Every now and then, a restaurant comes along that just hits the nail on the head.
Red Chilli is one of them.
Down a dark flight of stairs on a busy corner in the northern part of the city, you’ll find a first-rate Chinese restaurant, busy and bustling, people queuing for tables. Waiting staff with an aloof, preoccupied air buzz back and forth carrying heaving plates of Eastern delicacies.
The menu is Sezchuan in influence, long and comprehensive. We landed on a set menu, more through a lack of time and a need to order quickly than choice. I was disappointed not to be able to try the pig’s trotters, but Jenny seemed relieved.
Hot and sour soup, warm and spicy with a sharp kick and a mellow sourness started things off, followed quickly by a varied platter of Chinese starters – spring rolls, prawn toast, seaweed, sweet and sour pork spare ribs. The ribs were small and delicious. Too predictable and pedestrian, but done very well.

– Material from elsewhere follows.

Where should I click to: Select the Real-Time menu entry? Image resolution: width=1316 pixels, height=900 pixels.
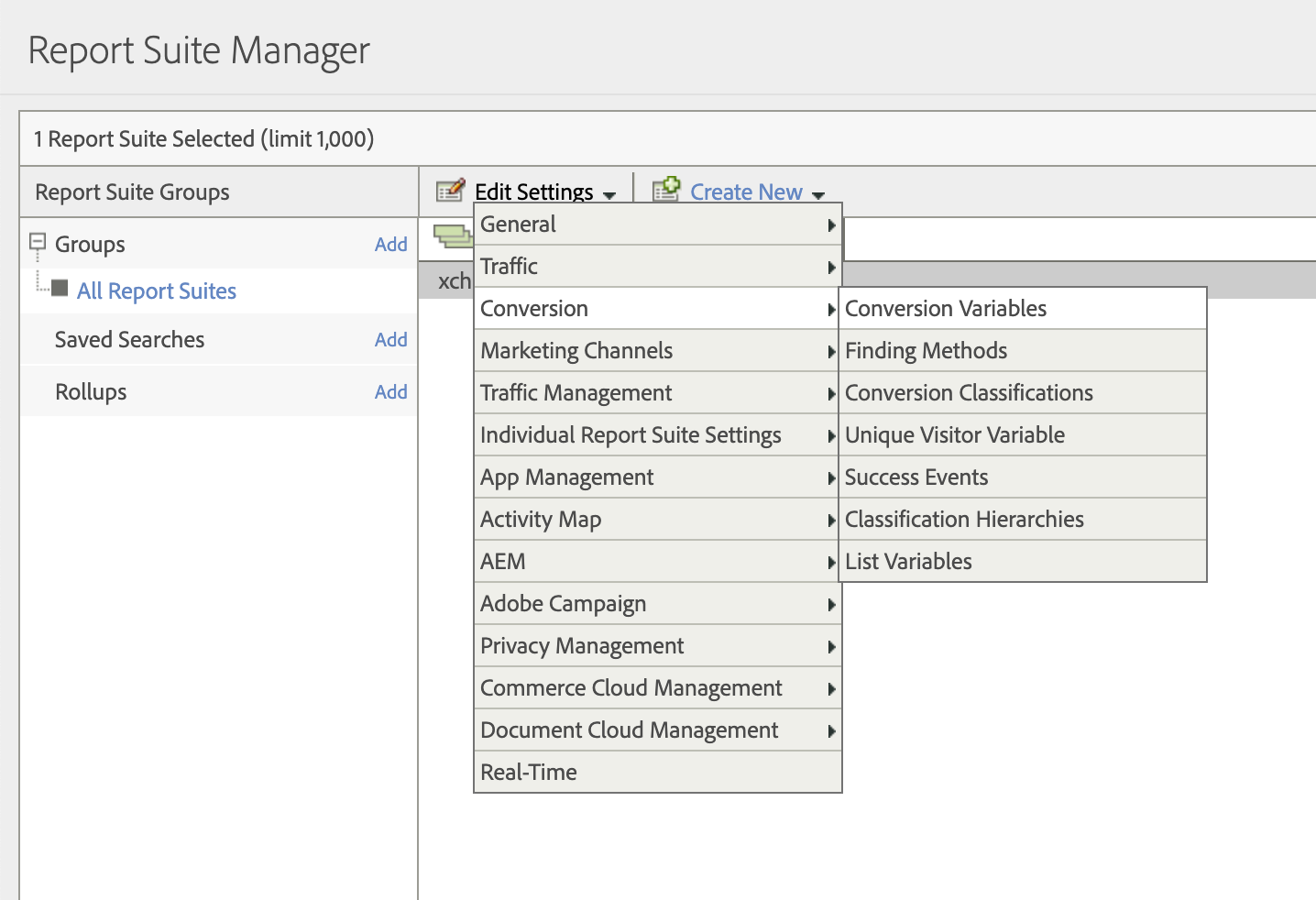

A quarter of crispy duck was quickly dealt with, the duck shredded at the table and rolled up in pancakes with hoisin sauce and cucumber. It’s a Chinese restaurant staple, but none the worse for that.
For the main course, we had deep-fried chicken breast in a spicy sauce – thin and tender strips of chicken, battered and fried with a hot and sharp sauce over them. Beef and prawns in a Cantonese style were served in a basket of noodles. Steamed pak choi was clean and refreshing. An egg fried rice dish, full of vegetables and seafood provided far too much carbohydrate.
The food at Red Chilli is just excellent. It’s a magnificent example of a Chinese restaurant, and, so I’m told, as close to traditional, authentic Szechuan cuisine as you’re likely to find in the North. The welcome omission of any form of MSG certainly helps.
The service was a little erratic. The people dealing with incoming customers were not that attentive, to say the least. On arriving, I walked up to the ‘wait here to be seated’ sign and waited.
Waiters, bar staff, the people on the counter all walked past me as if I were invisible. We ended up on ‘the list’ only after Jenny’s assertive intervention.
That said, our waitress was excellent, sending us away with the substantial leftovers from the rice dish for lunch on Sunday.
Red Chilli is a great example of a proper Chinese restaurant. The food is great, the prices are reasonable, there’s no chemical additives and the dining room looks the part.